ОглавлениеOnderstellen wij, dat een fornuis of vuurhaard A, zoo ingerigt is, dat de door het vuur ontwikkelde warmte aan den ketel B wordt medegedeeld, en het daarin vervatte water kan doen koken, en in stoom veranderen; dat die stoom geenen anderen uitweg heeft, dan door de buis of pijp C C, waarvan het eene uiteinde met het inwendige van den top des ketels B gemeenschap heeft, en daaraan bevestigd is, terwijl het andere einde met het benedengedeelte van den cilinder D mede gemeenschap heeft. Aan het ondereinde van deze buis bevindt zich eene kraan J, op de gewone wijze ingerigt. Door middel van deze kraan is men in staat, om de gemeenschap tusschen den ketel B en den cilinder D af te sluiten, of daar te stellen, zoo dat men naar goedvinden, alleen door het omdraaijen van deze kraan, den stoom toegang naar den cilinder verschaffen kan of niet.
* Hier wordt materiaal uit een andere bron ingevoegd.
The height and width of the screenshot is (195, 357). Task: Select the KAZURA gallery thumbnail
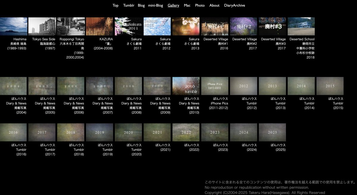click(100, 26)
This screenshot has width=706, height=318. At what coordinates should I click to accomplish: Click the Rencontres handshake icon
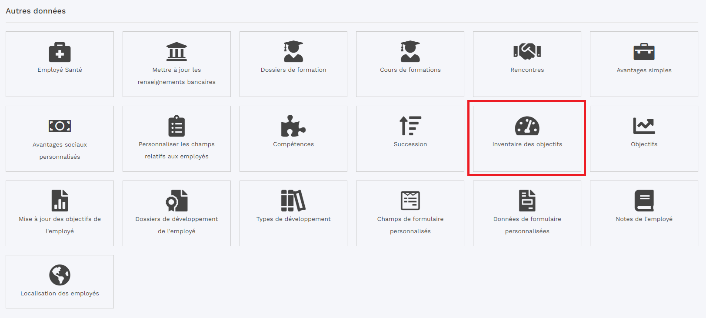pyautogui.click(x=527, y=52)
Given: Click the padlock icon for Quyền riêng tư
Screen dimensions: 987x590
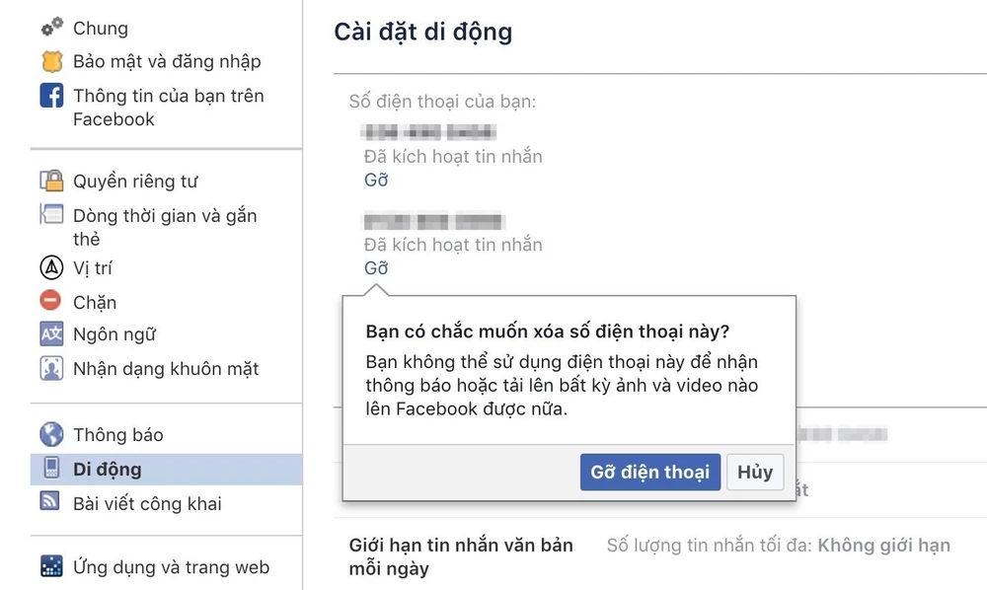Looking at the screenshot, I should 51,181.
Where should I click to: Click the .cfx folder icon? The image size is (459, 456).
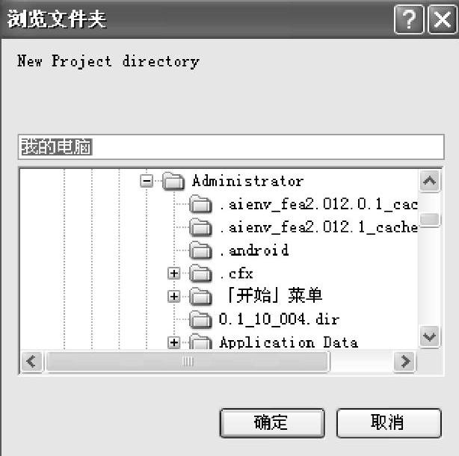[x=200, y=274]
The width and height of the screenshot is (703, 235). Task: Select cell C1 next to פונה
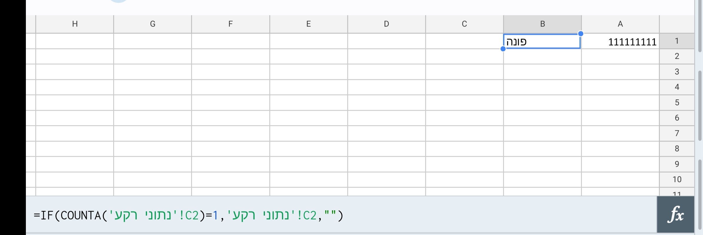[464, 41]
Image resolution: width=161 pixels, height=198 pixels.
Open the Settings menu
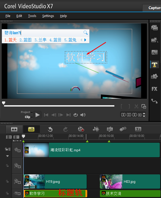point(48,16)
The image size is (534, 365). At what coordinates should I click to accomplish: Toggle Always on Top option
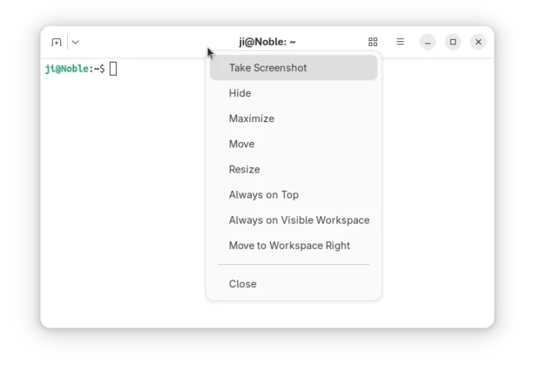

Aan de tegenovergestelde zijde van den cilinder D bevindt zich, nabij den bodem, eene andere pijp K, waardoor eene gemeenschap daargesteld wordt tusschen den cilinder en eenen bak koud water I. Deze gemeenschapsbuis is insgelijks met eene kraan K voorzien, zoo dat men mede naar goedvinden, de gemeenschap tusschen den koudwaterbak en den cilinder afsluiten kan. De cilinder is van gegoten ijzer vervaardigd, en van binnen volmaakt gelijkwijdig rond geboord. In den cilinder sluit een uit gegoten ijzer, of uit metaal bestaande, zuiger E, die rondom met eene uitzetbare zelfstandigheid, hennep of vlas, is ompakt, ten einde dezelve volmaakt sluitende zij, en nogtans gemakkelijk op en neder bewogen kan worden, zonder de minste lucht of stoom tusschen zich en den binnenwand van den cilinder door te laten. Aan dezen zuiger is eene stang, waaraan in deze schets, eene beweegbare ketting F F, als verbonden, is afgebeeld, die, over eene beweegbare schijf of spoorwiel G geslagen, aan het andere einde met een gewigt H, voor tegenwigt, bezwaard is; en wel zoodanig, dat wanneer de zuiger geene verhindering, dat is onder en boven gelijken tegenstand ondervindt, deze altijd, door dit tegenwigt, naar het bovendeel des cilinders gevoerd wordt.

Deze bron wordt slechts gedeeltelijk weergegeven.